Doha Delusions?

Breaking the inertia of the Doha Round of WTO trade talks is proving to be particularly difficult. The negotiation process is currently being tackled from two sides, one technical and one political. On a technical level the Chairs of the negotiating groups have been encouraged to spur the numbers issues (modalities) by issuing new reference papers under their own responsibility. To date the prolific agriculture Chair, Crawford Falconer, has issued two papers, while a market access for industrial products paper is expected during June. While trying, sometimes desperately, to find a so called ‘centre of gravity’, the new reference papers do not seem to be thawing the Members into the necessary melt-downs of entrenched positions. Falconer commented wryly last month that the fact that nobody liked his papers meant that ‘we are in business’. One has to credit the Chair’s indomitable spirit.

Realistically the ‘business’ is more likely to be conducted at a more politically orientated level. The negotiating sub-group, the G4 (made up of the US, EU, India and Brazil), has been meeting with great regularity, but with mixed success. In addition when the G4 have tentatively floated proposals there have been numerous voices from within the rest of WTO Membership that have been quick to point out lacunas in their efforts, South Africa among these. This highlights the difficult job of reconciling any emerging centre of gravity, even if that gravity is centred by 4 weighty players, with the aspirations of the other 146 WTO Members.

This month the big players of the developed world will add further weight to the discussion when the G4 discussions are replicated by the G8. The G8 will meet in Germany in the first week of June to probe emerging potential breakthroughs in the Doha negotiations. Time is fast running out to reach a breakthrough at a political level. This breakthrough is needed to precipitate a technical solution in the form of concrete modalities, if the Doha Round is still to be wrapped up by Christmas 2007.

The domestic political dynamics in the US and the EU will be highly influential in the coming days. This month the renewal of US Trade Promotion Authority (TPA) will come to a head with the current authority expiring at the end of June. An agreement reached on US approval for bilateral trade deals with Panama and Peru last month provides some hope that a compromise between the Administration (Republican) and the Congress (Democrat) on TPA may be in the offing. Notably leading Democrats have indicated that the Democrats do not want the US to be seen as the primary cause that the Doha Round is not completed. This may be interpreted to mean that while a broad and comprehensive extension of TPA could still be withheld; there may be a possibility of obtaining a less ambitious extension of the present TPA with just sufficient scope to complete the Doha negotiations. This is however speculative analysis and remains to be officially declared. It would however provide a handy filler to keep the talks within a do-able zone.

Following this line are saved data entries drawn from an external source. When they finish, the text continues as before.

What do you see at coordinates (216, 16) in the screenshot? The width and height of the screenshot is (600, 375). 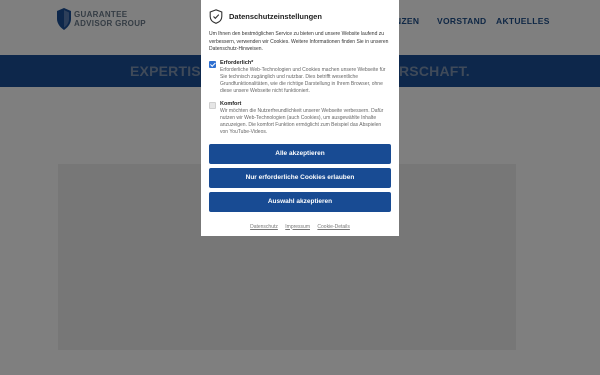 I see `shield-check-icon` at bounding box center [216, 16].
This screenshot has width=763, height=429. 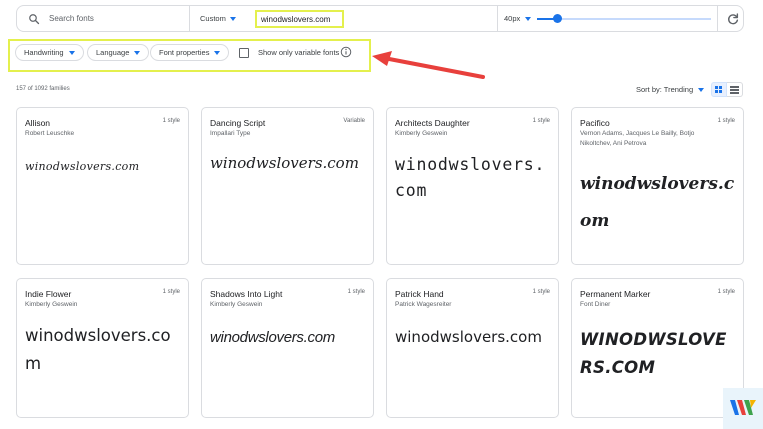 I want to click on list-view-icon, so click(x=734, y=90).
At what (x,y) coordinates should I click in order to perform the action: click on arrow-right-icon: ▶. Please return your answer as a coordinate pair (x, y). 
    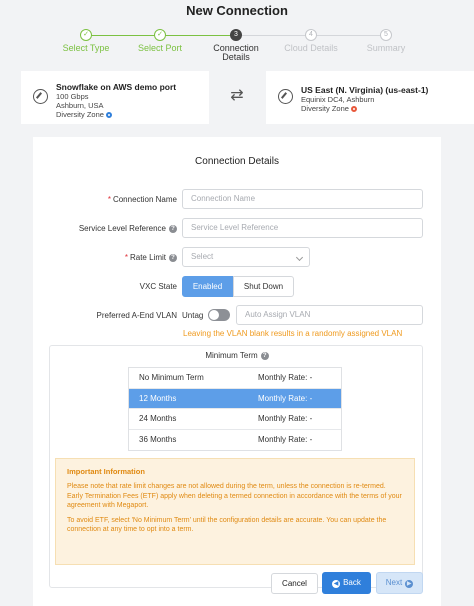
    Looking at the image, I should click on (410, 584).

More entertaining though is news from the EU where the newly elected French President, Nicolas Sarkozy, decided to enter the WTO fray. Sarkozy has taken on the traditional mantle of French protectionist policy for agriculture. Sarkozy is quoted as saying that France would go as far as vetoing any WTO deal that did not satisfy its requirements on agriculture. These requirements include the resurrection of an archaic 1960’s principle of ‘Community Preference’. This simply means that the EU buys EU products first. While sounding a pleasant, perhaps patriotic tone at first ring, this type of device is most likely a prohibited subsidy in the WTO. Some precedence for this has also been expressed in the EU itself where the European Court of Justice ruled that it was not a principle of law in the EU back in 1994. It is thus unlikely that this principle will endure. However, it does leave us with the realization that there is a plenitude of pomp still to be aired before the nuts are tightened to the bolts of a Doha Round agreement.